There are also solutions for cases where erections don’t come back. “Initially, we try [prescribing] medications, especially if they preserve the nerves,” Gómez Sancha notes. “The vacuum device is also recommended. It’s a cylinder into which the penis is inserted. And, when a vacuum [function] is created, an erection is experienced.”

“Alprostadil is a prostaglandin (a lipid compound) that dilates the arteries of the penis. [It’s] a powerful vasodilator (a medicine that helps open blood vessels) used primarily as a treatment for erectile dysfunction. It can be administered as a cream, or as injections into the penis. And then, there’s the penile prosthesis. The patient has a remote control and, [by pressing that], the prosthesis becomes erect. The erection lasts as long as desired, something that satisfies many couples.”

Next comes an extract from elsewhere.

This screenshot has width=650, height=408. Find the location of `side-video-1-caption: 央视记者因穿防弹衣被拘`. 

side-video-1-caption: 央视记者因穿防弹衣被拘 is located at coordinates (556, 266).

Still, Gómez Sancha warns, “even with assistance, a life in which you can never have sex again isn’t the same as one in which you can.”

Technology helps, but even more helpful is reflecting on the evolution of one’s own sexuality. “Making peace with your body, regardless of the situation you’re in, is always a good thing to do,” González Castellanos, the sexologist, points out. “Older men who undergo prostate surgery have already been losing some of their [sexual] abilities over time. The most difficult cases are young men, who, after a radical prostatectomy, see their sexuality change overnight. But we have to keep at it: [we must] review concepts like virility and change the rules of the game, so that the game can continue.”